After months of struggling to confirm a Labor Secretary, President Trump can now see the light at the end of the tunnel. Yesterday, Senate Majority Leader Mitch McConnell filed for cloture on Alexander Acosta’s nomination. This means the Senate could vote to confirm Acosta as soon as Thursday.

After significant delays in confirming a Labor Secretary, Acosta will not be afforded a honeymoon period. As I have written, it crucial that the Trump administration “fill these key personnel positions at labor agencies so that they can get to work on repealing numerous roadblocks erected by the previous administration that have discouraged employers from hiring and harmed worker career prospects.”

There are many pressing policy decisions that await Acosta. Immediately upon confirmation, the Labor Secretary will have to address whether or not the Trump administration will defend former President Obama’s overtime rule in court. This should be an easy decision since the regulation harms both employers and employees. Under the new overtime rule, workers would likely lose flexible work arrangements and demotion from salaried employee to hourly worker. In addition, non-profits, universities, and state and local governments are hit hard by the costs of the rule because they operate on tight budgets and would have trouble raising prices to counteract higher labor costs caused by the rule.

Another issue that needs sorting out immediately is the Department of Labor’s fiduciary rule. On April 7, 2017, the DOL issued a rule to delay the fiduciary rule from going into effect for one month. Acosta will be tasked with the decision to withdraw the rule or allow it to be implemented.

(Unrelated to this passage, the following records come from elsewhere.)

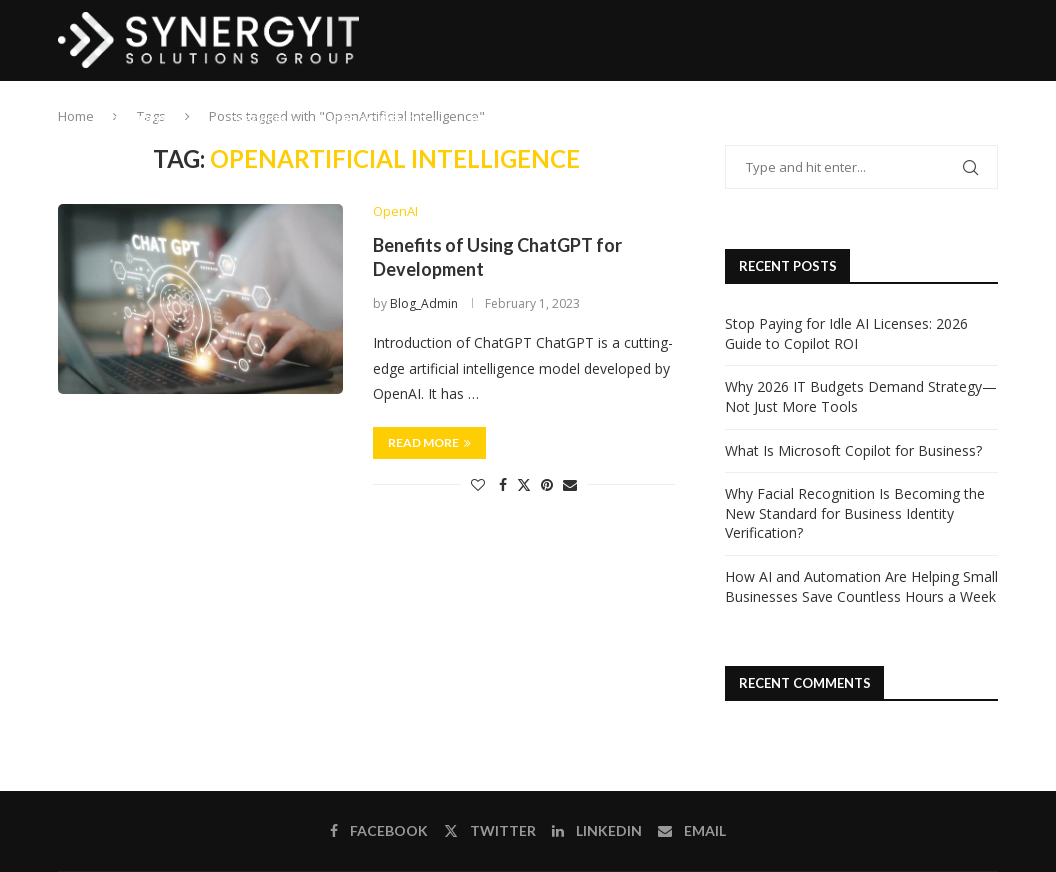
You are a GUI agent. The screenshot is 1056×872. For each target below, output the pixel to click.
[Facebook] (884, 120)
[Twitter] (904, 120)
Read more (429, 442)
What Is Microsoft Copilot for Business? (853, 450)
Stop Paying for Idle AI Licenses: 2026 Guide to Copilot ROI (846, 333)
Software (662, 119)
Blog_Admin (424, 304)
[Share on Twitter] (524, 484)
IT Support (148, 119)
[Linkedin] (925, 120)
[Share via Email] (570, 484)
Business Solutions (529, 119)
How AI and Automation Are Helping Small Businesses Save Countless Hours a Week (861, 586)
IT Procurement (379, 119)
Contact (764, 119)
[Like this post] (478, 484)
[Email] (946, 120)
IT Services (255, 119)
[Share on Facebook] (503, 484)
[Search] (988, 120)
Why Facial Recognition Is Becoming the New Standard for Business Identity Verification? (855, 513)
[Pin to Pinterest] (547, 484)
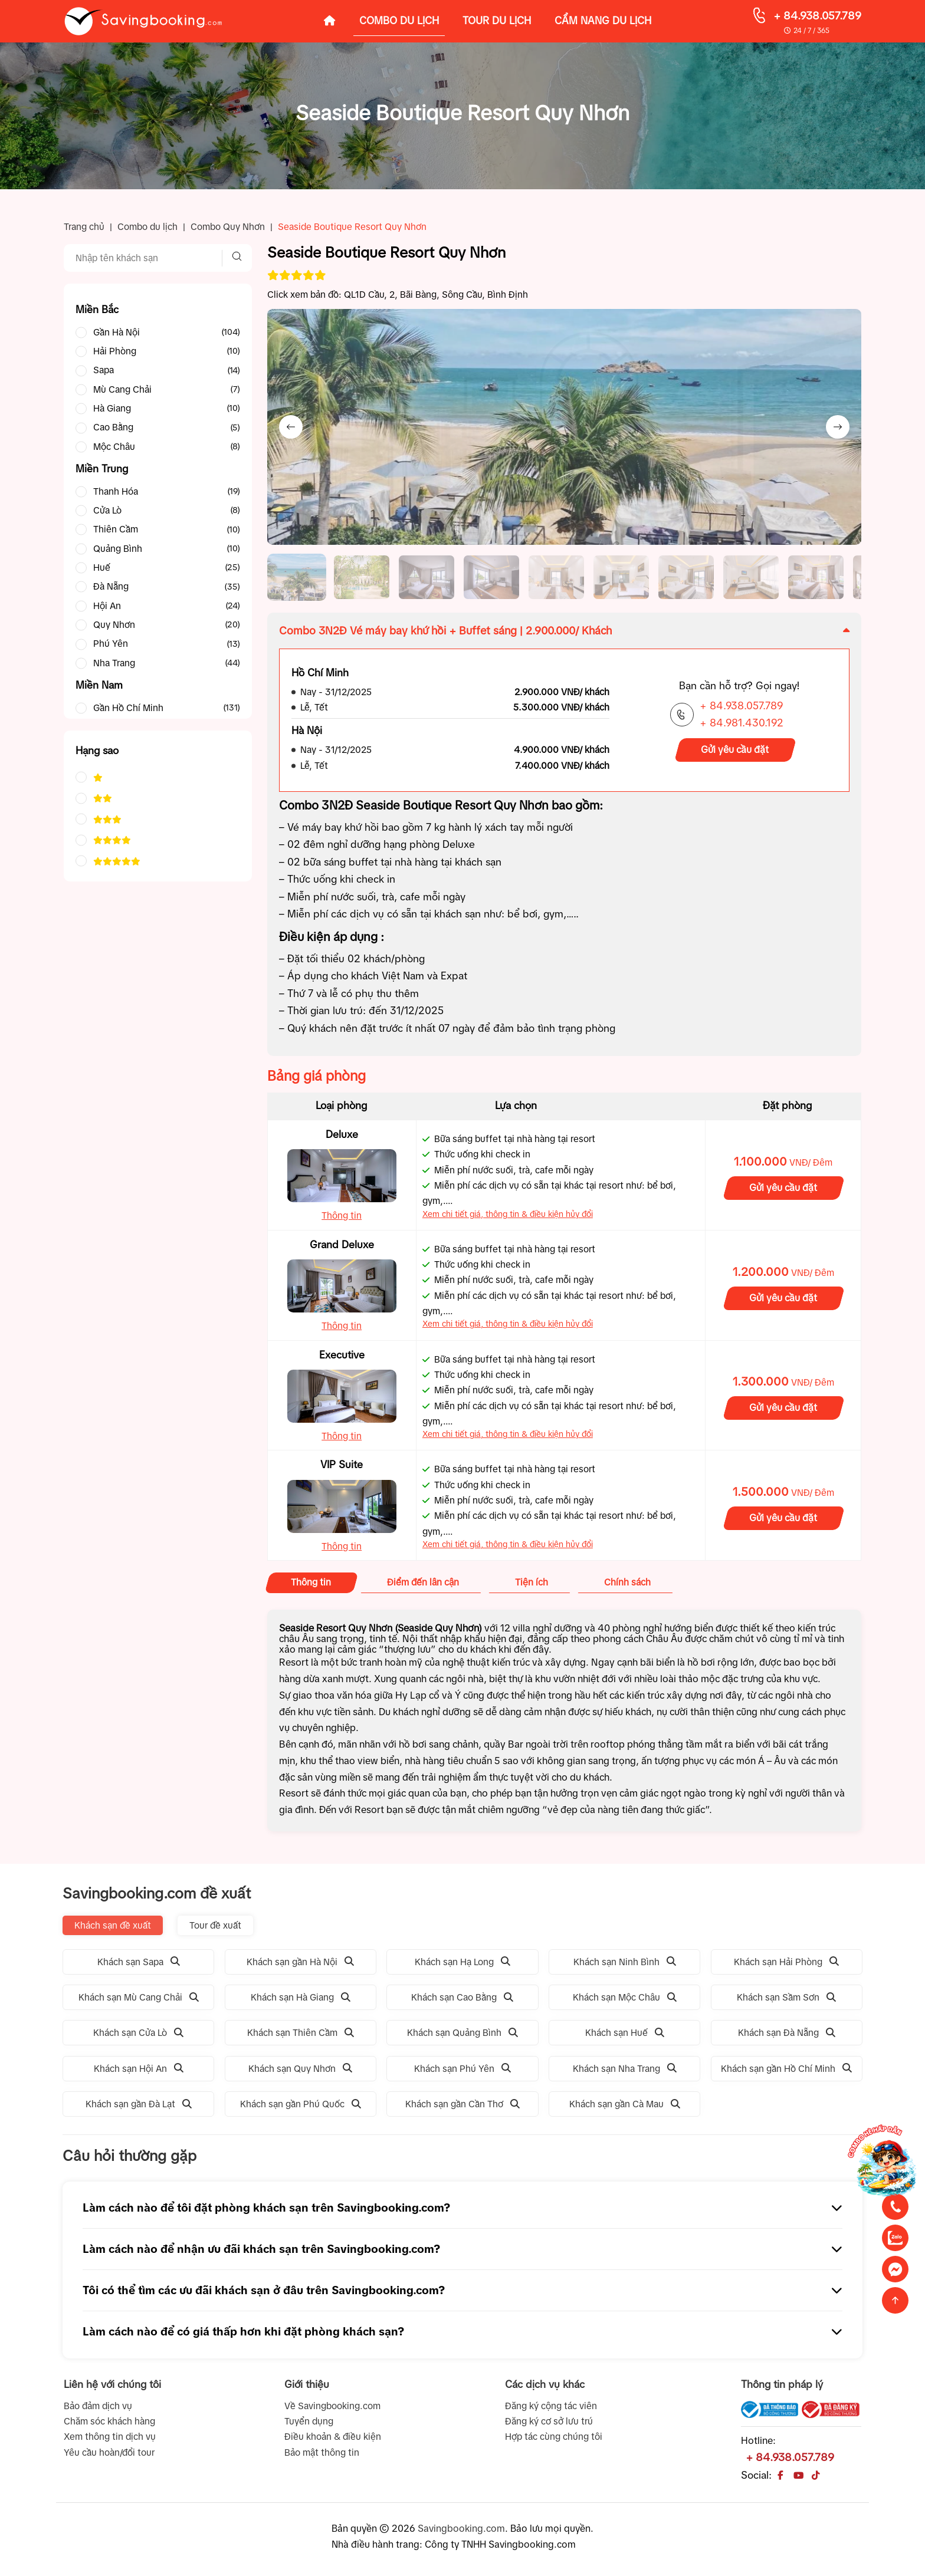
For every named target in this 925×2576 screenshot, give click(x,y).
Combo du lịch (147, 227)
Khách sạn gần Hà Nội (300, 1962)
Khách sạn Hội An (138, 2069)
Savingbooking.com (461, 2528)
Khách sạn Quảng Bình (462, 2033)
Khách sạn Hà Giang (300, 1997)
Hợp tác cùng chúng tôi (553, 2437)
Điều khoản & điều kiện (332, 2437)
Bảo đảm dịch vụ (98, 2406)
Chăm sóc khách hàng (109, 2421)
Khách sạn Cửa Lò (138, 2033)
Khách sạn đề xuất (112, 1925)
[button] (296, 577)
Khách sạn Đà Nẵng (786, 2033)
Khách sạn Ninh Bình (624, 1962)
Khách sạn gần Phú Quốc (300, 2104)
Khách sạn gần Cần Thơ (462, 2104)
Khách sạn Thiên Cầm (300, 2033)
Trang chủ (84, 227)
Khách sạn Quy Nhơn (300, 2069)
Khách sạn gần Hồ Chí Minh (786, 2069)
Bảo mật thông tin (321, 2452)
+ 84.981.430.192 (741, 723)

My colleague John Berlau, an ardent opponent of the fiduciary rule, deems it “Obamacare for your IRA.” It greatly reduces the kind of investment advice savers are allowed to receive. On top of limiting access to advice and investment choices, the fiduciary rule imposes huge costs—$31.5 billion to comply with and require nearly 60,000 hours of paperwork.

While these are the top-ticket items awaiting Acosta’s call, there are a number of other less time-sensitive decisions that need his attention:

  • Rescind the DOL Administrator’s Interpretation on Joint Employment and Independent Contractors
  • Reevaluate the DOL’s ineffective and costly job training programs
  • Determine how to trim the DOL’s budget by 21 percent as requested by the White House
  • Reinstitute Form LM-30 that required union stewards to file financial disclosure forms so that members know how their dues are spent
  • Discontinue attacks on volunteer work

There is much work to do at the Department of Labor. The Obama administration’s DOL spent eight years imposing huge costs on the economy and restricting work arrangements. It is past time that a new Labor Secretary takes the reigns.